Please repeat the entries verbatim, starting from the first line and ending with the line that contains "What do you see at coordinates (1983, 29)".

### Dataset excerpts
## Begin
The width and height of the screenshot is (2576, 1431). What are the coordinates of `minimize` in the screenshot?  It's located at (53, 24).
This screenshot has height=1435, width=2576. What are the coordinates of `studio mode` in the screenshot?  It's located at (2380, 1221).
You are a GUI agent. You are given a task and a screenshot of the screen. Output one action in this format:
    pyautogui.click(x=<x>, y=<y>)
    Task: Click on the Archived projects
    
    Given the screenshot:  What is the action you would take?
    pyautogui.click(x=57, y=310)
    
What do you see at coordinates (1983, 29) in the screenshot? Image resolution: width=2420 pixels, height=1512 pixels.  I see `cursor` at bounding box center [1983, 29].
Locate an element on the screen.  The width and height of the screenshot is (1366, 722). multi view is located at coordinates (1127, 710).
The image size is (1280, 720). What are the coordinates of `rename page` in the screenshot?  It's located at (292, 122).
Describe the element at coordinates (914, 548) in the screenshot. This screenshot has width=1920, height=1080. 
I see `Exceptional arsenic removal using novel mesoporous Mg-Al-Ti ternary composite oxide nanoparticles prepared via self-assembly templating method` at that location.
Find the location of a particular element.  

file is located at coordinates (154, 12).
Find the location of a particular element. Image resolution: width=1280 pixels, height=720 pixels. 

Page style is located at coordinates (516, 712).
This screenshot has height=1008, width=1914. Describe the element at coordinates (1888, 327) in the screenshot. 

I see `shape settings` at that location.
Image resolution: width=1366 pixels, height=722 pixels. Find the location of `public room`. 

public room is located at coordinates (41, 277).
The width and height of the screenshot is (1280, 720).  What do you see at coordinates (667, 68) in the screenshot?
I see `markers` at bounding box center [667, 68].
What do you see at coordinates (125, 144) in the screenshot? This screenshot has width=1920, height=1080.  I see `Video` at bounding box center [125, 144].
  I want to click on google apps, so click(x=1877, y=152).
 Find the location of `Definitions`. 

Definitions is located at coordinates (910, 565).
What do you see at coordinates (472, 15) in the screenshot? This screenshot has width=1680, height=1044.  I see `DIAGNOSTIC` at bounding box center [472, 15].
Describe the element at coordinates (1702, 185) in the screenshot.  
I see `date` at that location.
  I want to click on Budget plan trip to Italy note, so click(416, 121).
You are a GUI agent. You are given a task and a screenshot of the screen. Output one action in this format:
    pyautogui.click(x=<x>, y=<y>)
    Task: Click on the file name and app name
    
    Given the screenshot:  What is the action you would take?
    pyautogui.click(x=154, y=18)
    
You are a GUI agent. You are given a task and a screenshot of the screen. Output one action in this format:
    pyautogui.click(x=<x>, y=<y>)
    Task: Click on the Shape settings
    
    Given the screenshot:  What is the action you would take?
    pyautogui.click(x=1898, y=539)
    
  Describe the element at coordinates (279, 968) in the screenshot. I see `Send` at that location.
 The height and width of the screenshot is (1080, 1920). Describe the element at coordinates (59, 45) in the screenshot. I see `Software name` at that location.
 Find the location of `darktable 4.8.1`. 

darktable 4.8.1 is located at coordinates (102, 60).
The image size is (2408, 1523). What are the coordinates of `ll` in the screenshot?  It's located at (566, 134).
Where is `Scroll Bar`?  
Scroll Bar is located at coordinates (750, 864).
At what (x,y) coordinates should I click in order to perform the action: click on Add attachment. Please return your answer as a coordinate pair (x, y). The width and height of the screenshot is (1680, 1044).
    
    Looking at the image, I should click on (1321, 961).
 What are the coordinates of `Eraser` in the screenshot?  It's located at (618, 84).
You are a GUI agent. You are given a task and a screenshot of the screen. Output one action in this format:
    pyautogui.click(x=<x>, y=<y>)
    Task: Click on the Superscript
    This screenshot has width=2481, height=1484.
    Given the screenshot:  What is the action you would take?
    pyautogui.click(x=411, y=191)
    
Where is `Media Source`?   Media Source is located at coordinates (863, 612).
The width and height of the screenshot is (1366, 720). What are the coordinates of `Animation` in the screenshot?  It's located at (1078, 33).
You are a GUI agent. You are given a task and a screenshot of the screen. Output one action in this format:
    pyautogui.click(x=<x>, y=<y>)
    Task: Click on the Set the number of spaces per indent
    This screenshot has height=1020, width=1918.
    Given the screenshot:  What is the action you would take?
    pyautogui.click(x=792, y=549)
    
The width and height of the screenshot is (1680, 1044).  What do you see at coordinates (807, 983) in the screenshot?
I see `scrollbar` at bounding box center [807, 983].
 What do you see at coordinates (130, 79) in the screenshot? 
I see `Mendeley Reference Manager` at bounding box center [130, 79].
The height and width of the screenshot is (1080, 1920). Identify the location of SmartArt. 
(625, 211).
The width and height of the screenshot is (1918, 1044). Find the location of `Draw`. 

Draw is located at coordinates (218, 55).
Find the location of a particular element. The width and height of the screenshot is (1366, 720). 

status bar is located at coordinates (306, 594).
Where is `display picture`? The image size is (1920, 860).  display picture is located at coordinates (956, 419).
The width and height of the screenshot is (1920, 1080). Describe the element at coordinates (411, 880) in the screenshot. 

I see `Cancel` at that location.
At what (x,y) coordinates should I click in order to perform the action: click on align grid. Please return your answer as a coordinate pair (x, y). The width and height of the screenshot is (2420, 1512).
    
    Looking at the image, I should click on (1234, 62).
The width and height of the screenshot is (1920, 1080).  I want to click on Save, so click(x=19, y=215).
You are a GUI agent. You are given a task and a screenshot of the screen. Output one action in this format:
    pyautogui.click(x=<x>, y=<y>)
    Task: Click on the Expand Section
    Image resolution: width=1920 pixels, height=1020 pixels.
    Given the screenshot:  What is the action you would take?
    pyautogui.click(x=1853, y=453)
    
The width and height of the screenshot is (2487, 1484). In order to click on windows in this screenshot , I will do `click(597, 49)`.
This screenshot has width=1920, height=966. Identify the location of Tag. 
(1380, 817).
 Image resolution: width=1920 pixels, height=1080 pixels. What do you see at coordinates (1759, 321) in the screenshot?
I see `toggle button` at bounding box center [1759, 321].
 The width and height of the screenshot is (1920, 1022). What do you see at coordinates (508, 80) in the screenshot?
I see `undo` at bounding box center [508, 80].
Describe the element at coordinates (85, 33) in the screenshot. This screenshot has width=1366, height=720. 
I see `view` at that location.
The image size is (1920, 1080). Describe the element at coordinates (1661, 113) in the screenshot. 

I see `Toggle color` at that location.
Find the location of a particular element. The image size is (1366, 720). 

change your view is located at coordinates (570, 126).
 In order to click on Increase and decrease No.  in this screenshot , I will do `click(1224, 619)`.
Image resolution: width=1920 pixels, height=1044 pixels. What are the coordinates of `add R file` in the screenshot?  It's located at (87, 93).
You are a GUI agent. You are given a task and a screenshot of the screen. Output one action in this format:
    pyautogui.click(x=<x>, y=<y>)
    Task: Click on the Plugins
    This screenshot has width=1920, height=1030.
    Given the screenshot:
## End
### Solution to this task
The width and height of the screenshot is (2576, 1431). What are the coordinates of `minimize` in the screenshot?  It's located at (53, 24).
This screenshot has height=1435, width=2576. What are the coordinates of `studio mode` in the screenshot?  It's located at (2380, 1221).
You are a GUI agent. You are given a task and a screenshot of the screen. Output one action in this format:
    pyautogui.click(x=<x>, y=<y>)
    Task: Click on the Archived projects
    
    Given the screenshot:  What is the action you would take?
    pyautogui.click(x=57, y=310)
    
What do you see at coordinates (1983, 29) in the screenshot? Image resolution: width=2420 pixels, height=1512 pixels.  I see `cursor` at bounding box center [1983, 29].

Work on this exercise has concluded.